清華大学中米関係研究センターの周世倹シニア研究員は、「輸出企業の損益を左右する重要な政策である為替レートや利率、輸出税還付率は、どれも企業の利益やコスト、資金の回転率に影響する。中国は4月1日からすでに企業が納める税金を大幅に引き下げている。また、人民元の為替レートも4月30日の1ドル6.72元から、最近の1ドル6.89元になり、1ドル当たり1角7分多くなったため、企業の負担は減り、利益が増加している」との見方を示す。
企業が講じている主な対策は、内需拡大と輸出市場を多元化し、開拓することだ。
杭州維麗傑旅行用品有限公司の呂強社長によると、昨年、同社の対米輸出が輸出全体に占める割合は約10%だったのが、今年はゼロになる見込みだ。しかし、輸出の多元化戦略を実施しているため、輸出は前年比で増加しているという。
広東省順徳区の小型家電輸出分野のベテラン関係者は、「一定規模の小型家電輸出企業の多くが今主に講じている対策は、海外市場を中心にした商品のラインナップをやめて、国内の細分化された分野に的を絞って商品を開発し、国内ブランドを全面的に構築するほか、海外ブランドの中国市場進出をサポートすることだ」と説明する。
貿易の新業態は高度化のチャンス
他の貿易の新業態にとって、今回のリスクは逆に改革を全面的に実施するチャンスと言えるだろう。
阿里巴巴(アリババ)中小企業国際貿易事業部の張闊共同部長は、「長年、中国の民間企業の輸出の割合は上昇の一途をたどっているが、それら企業のデジタル化浸透率は比較的低い。そのため、私が担当している貿易総合サービスプラットフォーム事業のポテンシャルは依然として非常に大きい。現在、貿易は逆風に直面しているが、高度化推進のチャンスでもある」との見方を示す。

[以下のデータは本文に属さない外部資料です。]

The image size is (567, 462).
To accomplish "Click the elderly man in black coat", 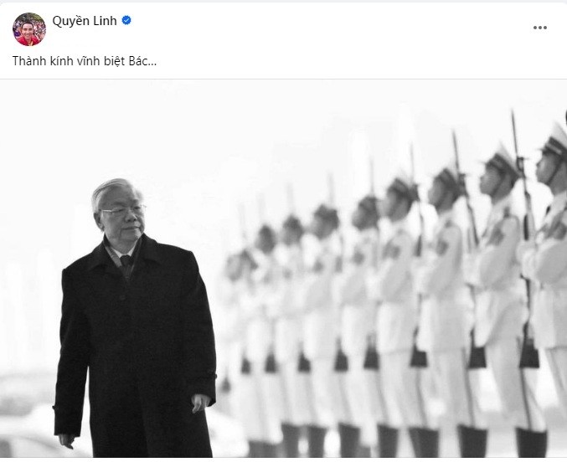I will [135, 318].
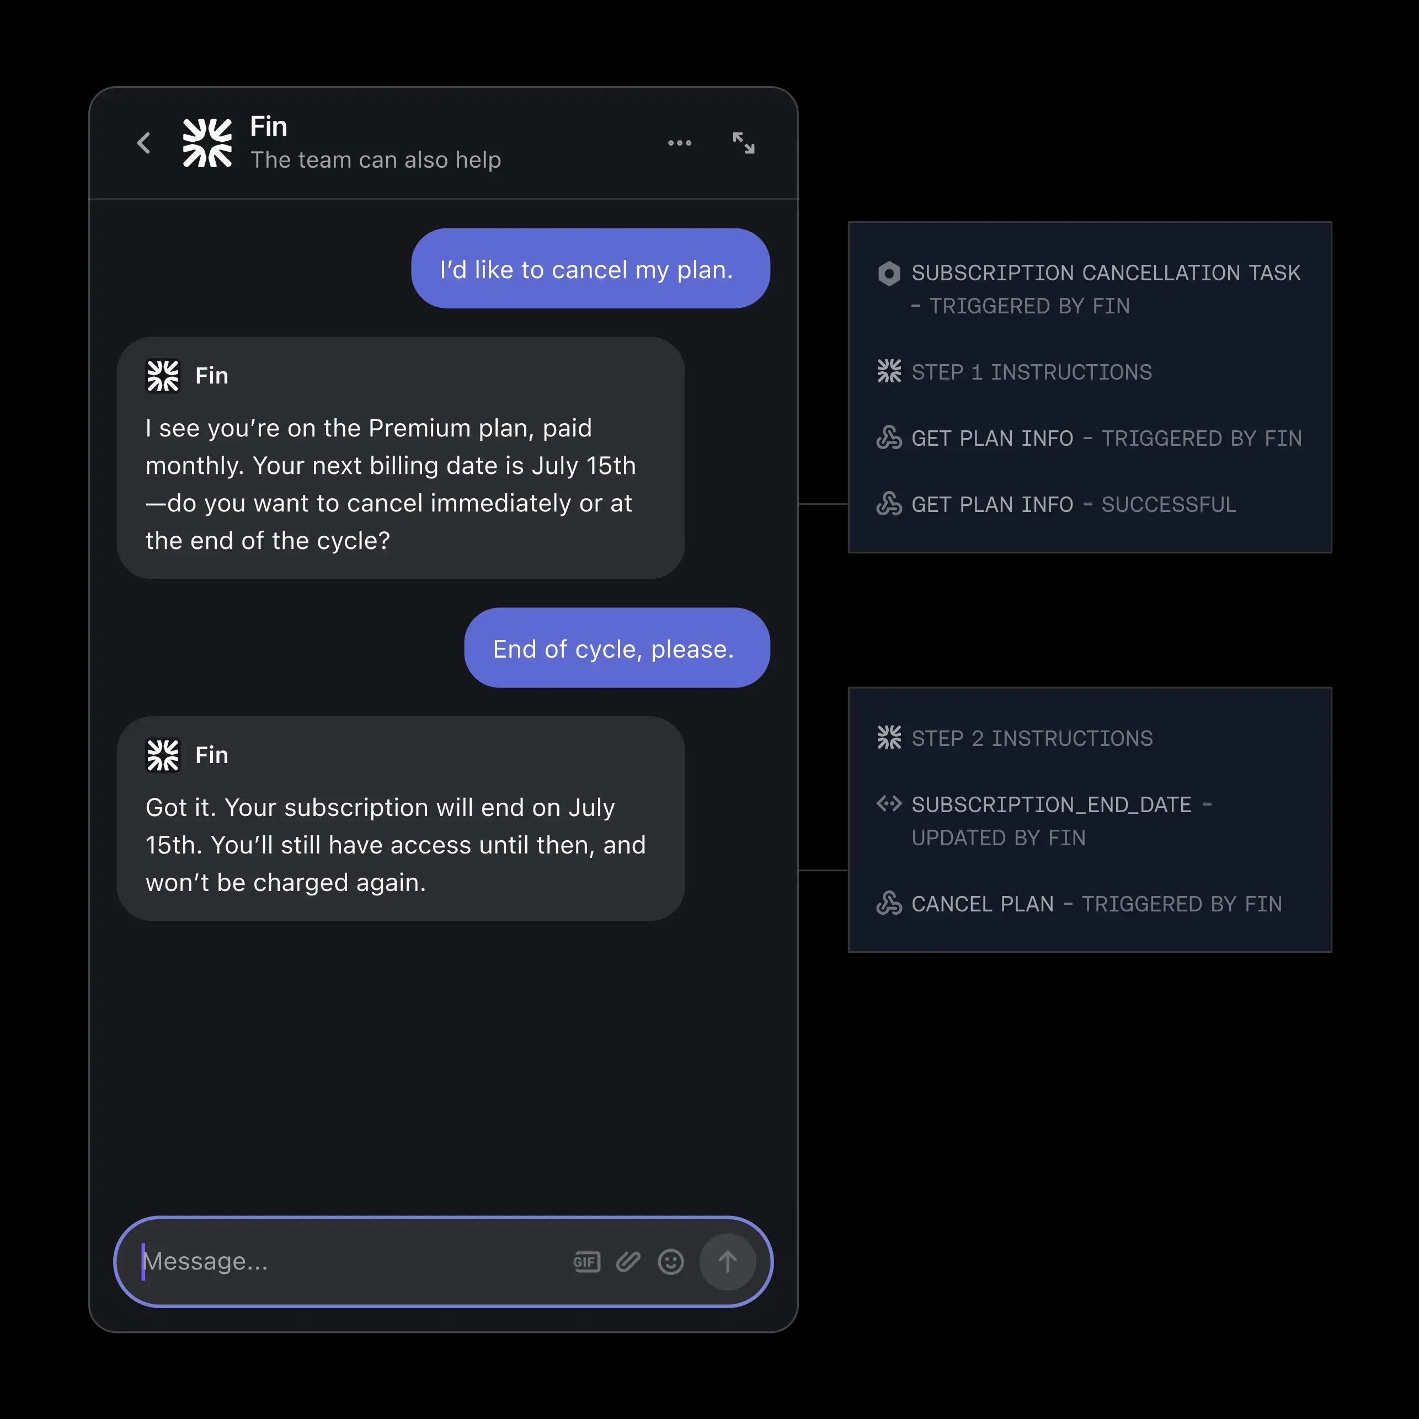Viewport: 1419px width, 1419px height.
Task: Open the three-dot more options menu
Action: pyautogui.click(x=679, y=142)
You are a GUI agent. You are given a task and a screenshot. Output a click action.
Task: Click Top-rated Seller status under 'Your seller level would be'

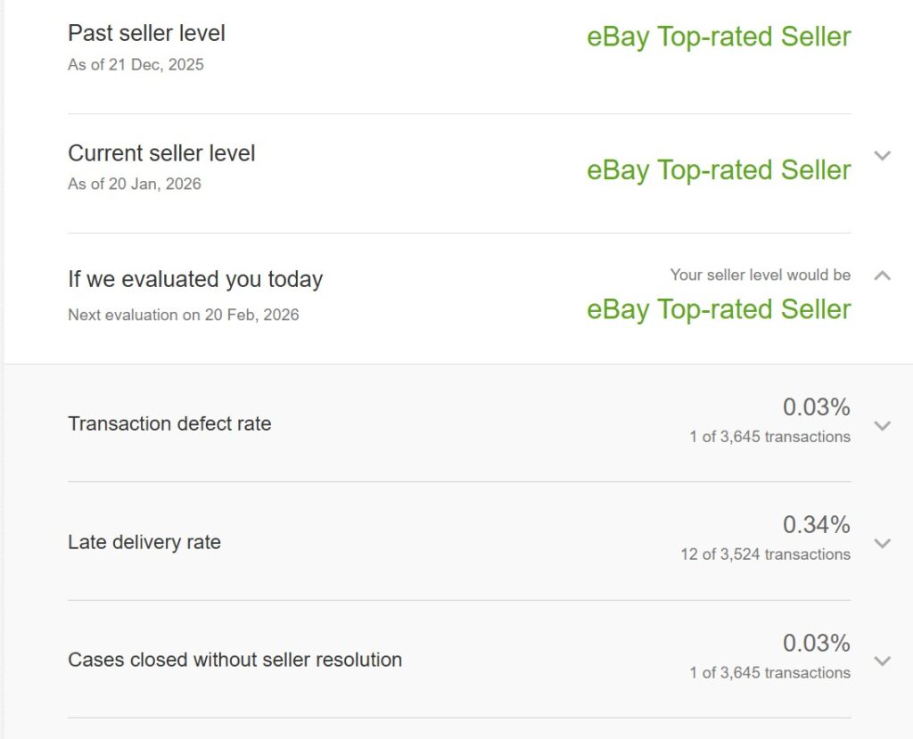click(x=719, y=309)
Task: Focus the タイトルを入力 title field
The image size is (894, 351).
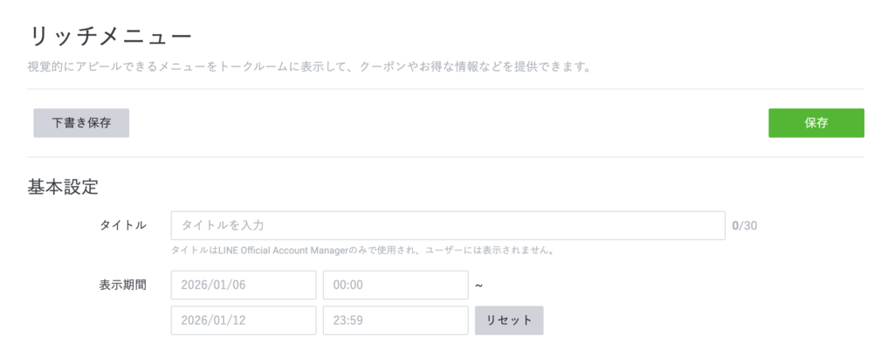Action: 448,225
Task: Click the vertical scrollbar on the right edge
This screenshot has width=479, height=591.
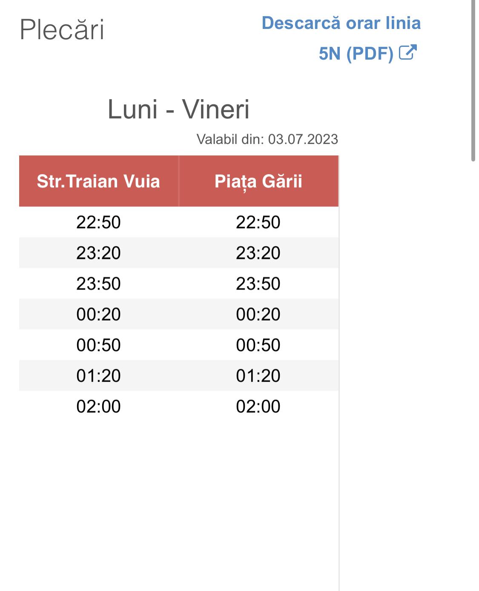Action: [473, 81]
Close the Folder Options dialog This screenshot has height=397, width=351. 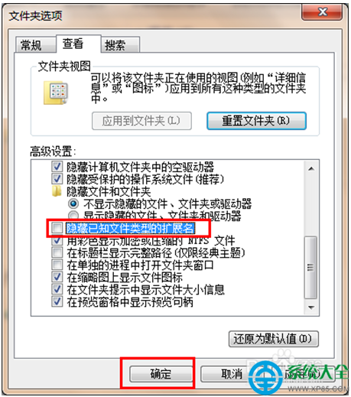tap(322, 11)
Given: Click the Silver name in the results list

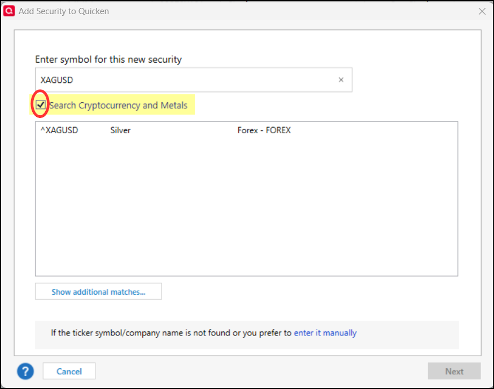Looking at the screenshot, I should [x=120, y=130].
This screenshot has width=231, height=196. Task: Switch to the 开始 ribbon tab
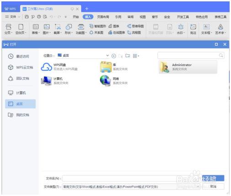(x=76, y=17)

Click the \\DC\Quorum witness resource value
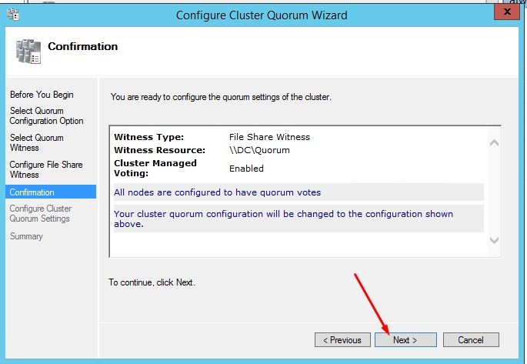coord(259,150)
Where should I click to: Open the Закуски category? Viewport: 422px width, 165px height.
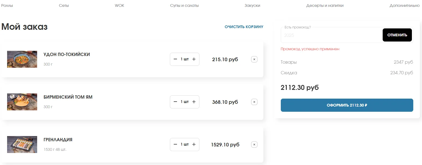pyautogui.click(x=252, y=5)
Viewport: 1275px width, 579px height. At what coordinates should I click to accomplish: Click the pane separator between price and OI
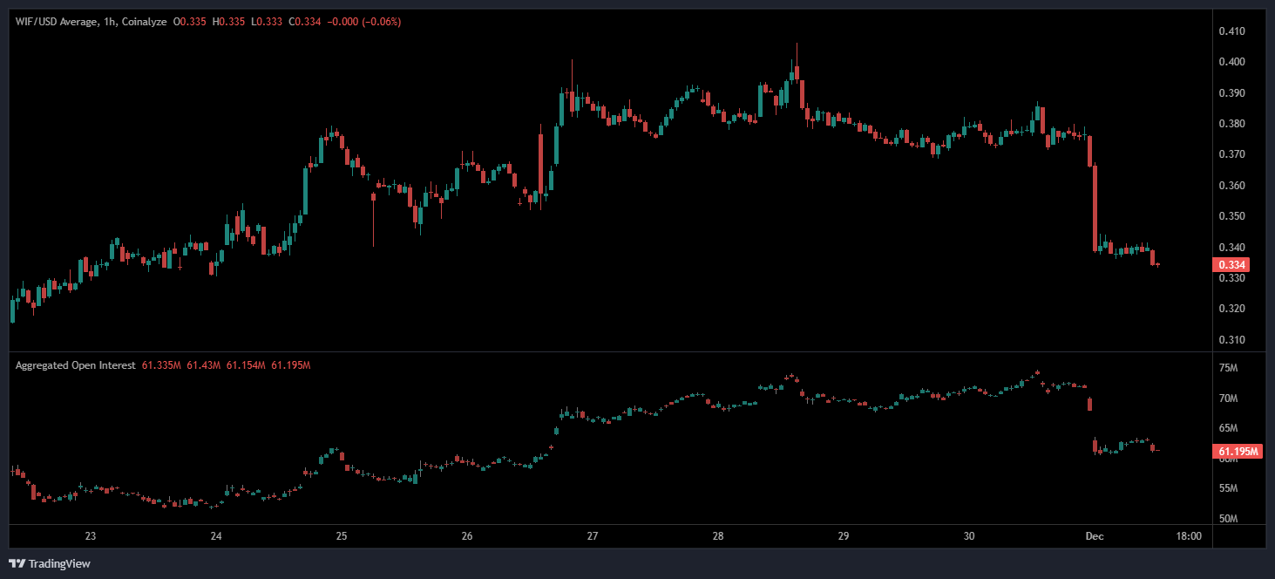click(x=610, y=351)
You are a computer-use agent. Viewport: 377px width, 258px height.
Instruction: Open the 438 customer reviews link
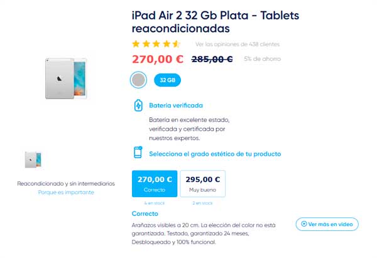[238, 44]
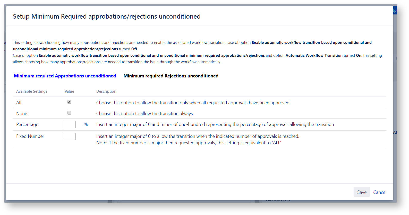Click the Setup Minimum Required dialog title
The width and height of the screenshot is (409, 215).
[107, 16]
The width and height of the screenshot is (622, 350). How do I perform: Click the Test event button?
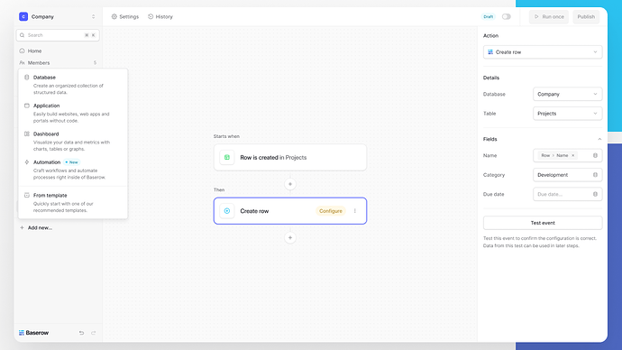(x=543, y=223)
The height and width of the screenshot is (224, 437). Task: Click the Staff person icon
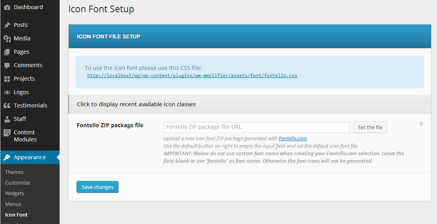pos(7,119)
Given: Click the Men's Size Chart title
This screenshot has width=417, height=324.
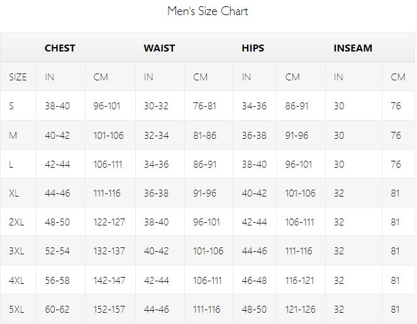Looking at the screenshot, I should [x=208, y=11].
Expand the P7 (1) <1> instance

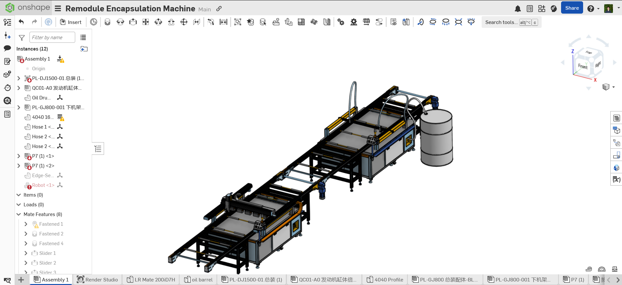tap(19, 156)
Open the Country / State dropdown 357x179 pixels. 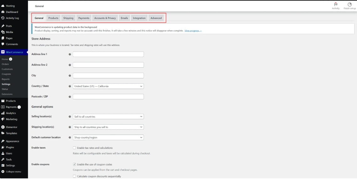point(108,86)
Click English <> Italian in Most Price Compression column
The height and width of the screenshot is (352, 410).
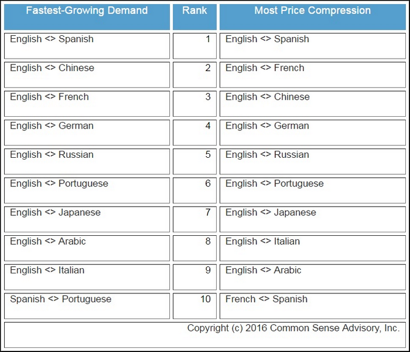(x=262, y=241)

貿易総合サービスは、インターネット環境を活用した越境貿易サービスという新業態だ。インターネットやビッグデータなどの技術を活用して、中小企業に通関申告や検査申請、物流、税金還付、決算、信用体系などの貿易をめぐるワンストップサービスを提供する。
張氏は、「昨年以降、中国政府は、貿易総合サービスプラットフォームの定義を定めるなどのサポート政策を数々打ち出してきた。また、税金還付業務の責任主体を輸出企業に還元した。税関のプラットフォームにおける誤差率に対する要求も、絶対値管理から比率管理に調整された」としている。
しかし、新業態の面における中国政府の監督管理の方法は模索の段階だ。例えば、税金還付業務において、具体的な実施に関する細則が必要となっており、今はそれらの業務を実施する良いタイミングと言えるだろう。